約1ヶ月半に及んだ寝たきり生活を振り返ると、それはひたすら孤独との戦いだった。特に前半の1月は、精神的にもひどくしんどかった。
窓の外を流れる社会の営みから、自分だけがぽつんと取り残されてしまったかのような一人ぼっちの感覚。 ある日、玄関に出て、私の靴をすべて下駄箱の奥へと仕舞い込んだ。その瞬間、どっと涙が溢れて止まらなくなったのを覚えている。
「靴がない」という光景は、もうしばらく外の世界へ出られないのだという現実を、あまりにも残酷に可視化していた。私がこうして家から一歩も出ず、誰にも会わずに消えていようとも、世界の誰も困らない。その事実が、当時の私にはどうしようもなく辛かった。
けれど、私は入院という最悪の事態を免れ、終わりが見えなかった期限付きの自宅安静を、こうして無事に完走することができたのだ。
院長の内診を終え、私ははやる気持ちを抑えきれずに尋ねた。 「先生、もう本当に、自宅安静は解除でいいんですよね?」
院長はあっさりと頷き、そして少し悪戯っぽく、こう付け加えた。 「もう大丈夫。だけどね、これなら一週間以内に生まれるかもしれないよ」
胸がドキンと跳ねた。やはり、予定日よりもかなり早めの出産になる可能性があるらしい。

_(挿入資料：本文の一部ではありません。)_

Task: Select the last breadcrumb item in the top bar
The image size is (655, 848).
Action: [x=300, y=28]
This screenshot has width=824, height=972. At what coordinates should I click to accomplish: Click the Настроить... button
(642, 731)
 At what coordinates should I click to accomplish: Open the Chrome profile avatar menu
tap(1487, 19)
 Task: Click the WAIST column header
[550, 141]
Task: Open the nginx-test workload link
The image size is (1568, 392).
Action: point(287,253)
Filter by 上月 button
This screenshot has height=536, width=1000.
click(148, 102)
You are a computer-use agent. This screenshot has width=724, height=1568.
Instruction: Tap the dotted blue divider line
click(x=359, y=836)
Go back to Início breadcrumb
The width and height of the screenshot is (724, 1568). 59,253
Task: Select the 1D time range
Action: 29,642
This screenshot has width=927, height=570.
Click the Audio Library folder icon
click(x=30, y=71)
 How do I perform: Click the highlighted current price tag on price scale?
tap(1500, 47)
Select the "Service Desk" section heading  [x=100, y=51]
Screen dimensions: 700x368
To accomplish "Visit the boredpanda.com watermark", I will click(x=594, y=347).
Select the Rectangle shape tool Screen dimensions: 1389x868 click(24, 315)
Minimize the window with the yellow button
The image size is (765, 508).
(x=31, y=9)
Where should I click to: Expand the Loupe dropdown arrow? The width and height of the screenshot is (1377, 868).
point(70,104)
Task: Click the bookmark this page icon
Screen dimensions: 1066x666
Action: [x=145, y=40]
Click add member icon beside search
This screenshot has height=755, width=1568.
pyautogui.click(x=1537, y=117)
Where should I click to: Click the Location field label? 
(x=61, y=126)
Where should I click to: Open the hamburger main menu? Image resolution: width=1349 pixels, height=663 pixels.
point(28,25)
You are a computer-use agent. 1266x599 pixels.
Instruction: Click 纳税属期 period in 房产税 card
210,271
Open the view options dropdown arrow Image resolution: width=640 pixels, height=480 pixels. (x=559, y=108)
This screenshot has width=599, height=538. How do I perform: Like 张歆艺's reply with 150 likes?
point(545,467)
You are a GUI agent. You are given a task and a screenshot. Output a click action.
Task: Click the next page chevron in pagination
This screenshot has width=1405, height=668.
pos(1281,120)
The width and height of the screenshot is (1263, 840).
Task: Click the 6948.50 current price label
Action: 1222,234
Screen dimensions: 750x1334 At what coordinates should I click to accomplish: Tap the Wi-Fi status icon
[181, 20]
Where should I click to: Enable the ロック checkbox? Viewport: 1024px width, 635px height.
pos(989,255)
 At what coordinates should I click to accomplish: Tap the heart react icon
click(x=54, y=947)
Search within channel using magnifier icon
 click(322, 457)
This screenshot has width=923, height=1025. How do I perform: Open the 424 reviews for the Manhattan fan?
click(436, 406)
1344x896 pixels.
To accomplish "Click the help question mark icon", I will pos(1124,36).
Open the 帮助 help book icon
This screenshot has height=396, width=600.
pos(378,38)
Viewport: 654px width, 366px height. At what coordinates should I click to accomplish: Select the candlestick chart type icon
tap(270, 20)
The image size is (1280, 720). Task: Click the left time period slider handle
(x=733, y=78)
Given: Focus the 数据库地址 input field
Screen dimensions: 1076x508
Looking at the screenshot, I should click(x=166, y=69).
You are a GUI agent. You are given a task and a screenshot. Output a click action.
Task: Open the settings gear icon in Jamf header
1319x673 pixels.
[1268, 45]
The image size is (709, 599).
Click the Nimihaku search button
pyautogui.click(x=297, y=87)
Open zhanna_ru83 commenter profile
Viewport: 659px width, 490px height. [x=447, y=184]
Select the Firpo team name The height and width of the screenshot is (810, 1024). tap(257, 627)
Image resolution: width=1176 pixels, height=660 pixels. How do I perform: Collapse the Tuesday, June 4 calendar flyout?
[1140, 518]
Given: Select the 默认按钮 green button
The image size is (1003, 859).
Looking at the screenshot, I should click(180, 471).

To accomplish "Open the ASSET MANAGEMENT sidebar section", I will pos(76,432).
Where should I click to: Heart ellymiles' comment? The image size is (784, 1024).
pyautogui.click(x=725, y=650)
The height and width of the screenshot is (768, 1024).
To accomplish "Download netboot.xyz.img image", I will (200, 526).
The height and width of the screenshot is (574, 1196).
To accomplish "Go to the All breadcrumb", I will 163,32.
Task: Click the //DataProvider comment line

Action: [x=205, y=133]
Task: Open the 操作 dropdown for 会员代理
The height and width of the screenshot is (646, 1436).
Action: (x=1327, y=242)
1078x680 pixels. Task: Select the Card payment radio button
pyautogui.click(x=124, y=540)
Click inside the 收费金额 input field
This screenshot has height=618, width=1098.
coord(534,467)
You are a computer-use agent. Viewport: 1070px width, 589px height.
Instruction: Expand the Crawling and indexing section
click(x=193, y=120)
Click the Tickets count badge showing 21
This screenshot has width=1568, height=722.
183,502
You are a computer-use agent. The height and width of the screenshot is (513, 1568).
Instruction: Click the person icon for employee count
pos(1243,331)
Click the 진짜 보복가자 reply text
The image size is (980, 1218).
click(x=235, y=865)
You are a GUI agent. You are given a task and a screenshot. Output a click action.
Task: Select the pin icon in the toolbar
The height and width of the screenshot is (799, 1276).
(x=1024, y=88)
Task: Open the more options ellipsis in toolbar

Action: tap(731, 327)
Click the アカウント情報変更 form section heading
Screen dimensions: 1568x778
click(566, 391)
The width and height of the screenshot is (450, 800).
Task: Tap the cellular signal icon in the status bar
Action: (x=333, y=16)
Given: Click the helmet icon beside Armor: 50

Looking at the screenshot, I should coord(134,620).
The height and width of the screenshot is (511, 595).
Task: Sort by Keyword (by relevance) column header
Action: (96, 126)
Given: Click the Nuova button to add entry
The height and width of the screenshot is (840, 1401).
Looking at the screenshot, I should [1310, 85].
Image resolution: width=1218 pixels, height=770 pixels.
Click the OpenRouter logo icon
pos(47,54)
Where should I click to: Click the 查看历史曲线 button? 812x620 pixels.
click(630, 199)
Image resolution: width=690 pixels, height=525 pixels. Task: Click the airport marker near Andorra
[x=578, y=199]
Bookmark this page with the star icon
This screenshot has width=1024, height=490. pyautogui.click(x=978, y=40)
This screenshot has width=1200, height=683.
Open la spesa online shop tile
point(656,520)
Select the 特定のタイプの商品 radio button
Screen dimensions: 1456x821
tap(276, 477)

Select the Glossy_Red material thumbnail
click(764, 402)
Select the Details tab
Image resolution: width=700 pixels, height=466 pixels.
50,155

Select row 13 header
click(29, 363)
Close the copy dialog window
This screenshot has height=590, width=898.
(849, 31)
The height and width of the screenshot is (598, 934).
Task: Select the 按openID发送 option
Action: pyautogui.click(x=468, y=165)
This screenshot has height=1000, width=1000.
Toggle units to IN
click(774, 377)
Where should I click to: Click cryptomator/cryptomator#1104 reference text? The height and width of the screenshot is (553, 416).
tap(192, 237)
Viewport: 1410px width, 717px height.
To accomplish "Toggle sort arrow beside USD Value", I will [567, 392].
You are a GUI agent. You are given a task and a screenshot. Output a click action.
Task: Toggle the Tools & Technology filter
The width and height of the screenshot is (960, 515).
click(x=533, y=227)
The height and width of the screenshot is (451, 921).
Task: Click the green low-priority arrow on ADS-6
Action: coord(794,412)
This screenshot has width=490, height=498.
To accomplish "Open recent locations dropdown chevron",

正直なところ、私にはまだ「母親になる」という確固たる覚悟などない。子どもがいる自分の将来なんて、どれだけ頭をひねっても全く想像がつかないのだ。 けれど、もうすぐ始まるであろう、目が回るほど忙しい育児の渦に呑み込まれてしまう前に。今はただ、大好きな友達に会って、他愛のない話で笑い合いたい。私の心は今、未知の未来への怯えと、ささやかな希望の間で揺れている。